The next tranche of assets available to him is his taxable brokerage accounts. This was a concern because he has sizeable capital gains in most of his holdings except for some fixed-income instruments. We targeted these fixed assets and it generated a good amount of capital for him with very minimal tax consequence.
We are trying to stay away from the 401(k) and other retirement assets as those will incur a 10% early withdrawal penalty if he accesses them before age 59 ½. In addition to the early withdrawal penalty, those assets would become taxable upon disbursement. These combined factors make this bucket of money prohibitive to access.
Barry is grateful that he had the foundation in place to access these funds. It is an example of discipline and planning coming to fruition.
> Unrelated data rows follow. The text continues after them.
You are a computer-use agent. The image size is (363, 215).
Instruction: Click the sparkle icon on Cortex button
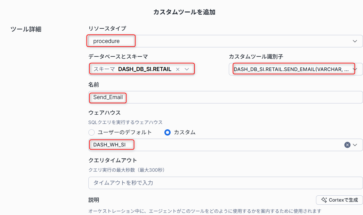[324, 200]
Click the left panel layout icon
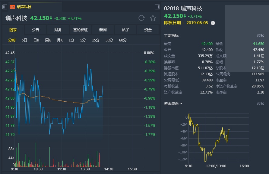Image resolution: width=269 pixels, height=174 pixels. tap(157, 7)
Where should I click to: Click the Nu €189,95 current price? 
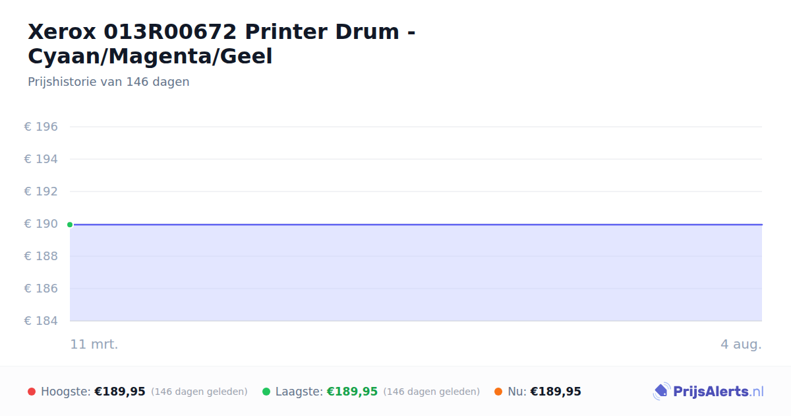556,392
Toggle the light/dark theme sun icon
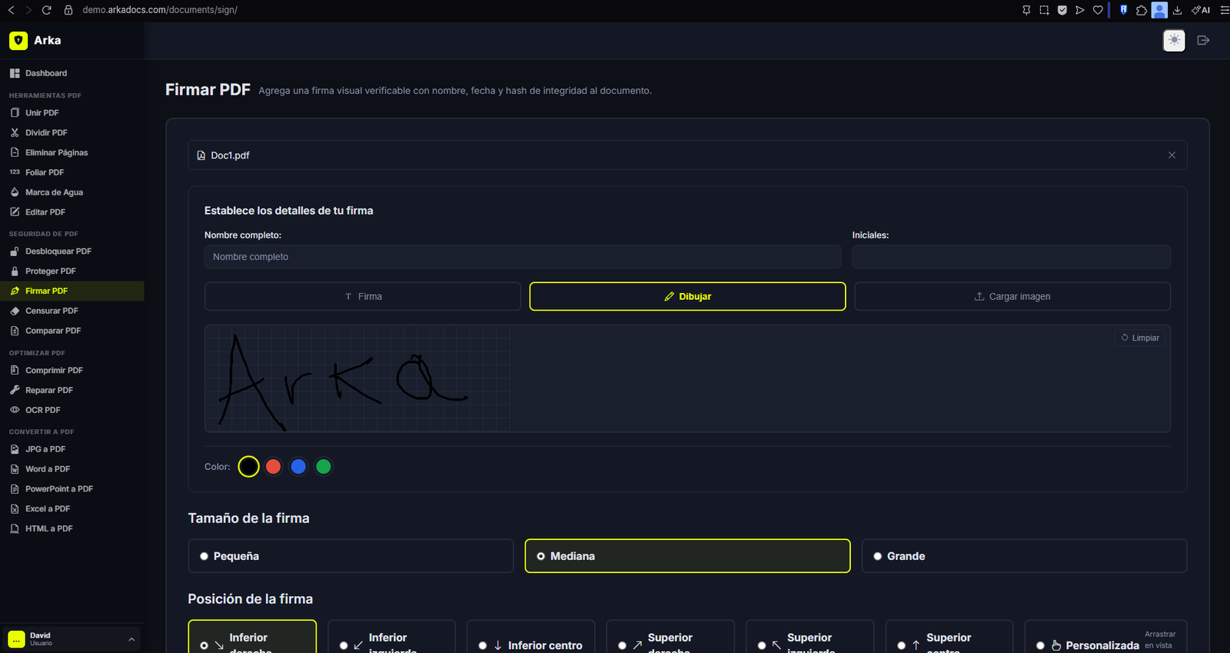This screenshot has width=1230, height=653. pos(1174,41)
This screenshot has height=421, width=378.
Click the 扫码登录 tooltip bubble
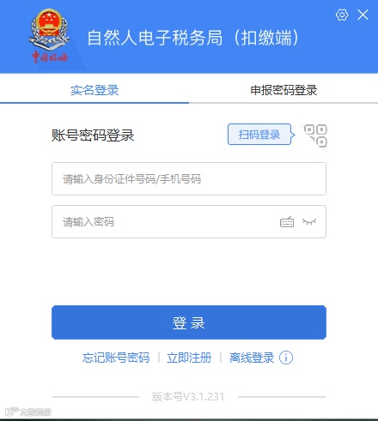261,135
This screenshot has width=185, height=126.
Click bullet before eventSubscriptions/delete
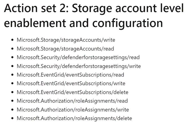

His wife is not so happy that he has gone all in, but she understands his passion and commitment. If he is not able to secure a sponsor soon, though, he will have to give up the dream so as not to completely wipe out all the savings.
The exposure he has received from his radio presence along with the advances in productivity from the investments in technology have provided the business the infrastructure to grow and advance into the next phase for him. The business might not be where he imagined but because of his commitment to planning, he is on solid footing as he marches toward a happy, healthy retirement.
About the author: Mark Bordelove
Mark Bordelove became a licensed financial advisor in 2000 and co-founded Bordelove Foster Wealth Management in 2009. A devoted husband and father, Mark has also completed two Ironman competitions.
Mark Bordelove is a Financial Advisor with, and securities and advisory services offered through LPL Financial, a registered investment adviser, member FINRA/SIPC. This is a hypothetical situation based on real-life examples. Names and circumstances have been changed. The opinions voiced in this material are for general information only and are not intended to provide specific advice or recommendations for any individual.
Consult an adviser prior to investing. No strategy assures success or protects against loss. Investing involves risk including loss of principal.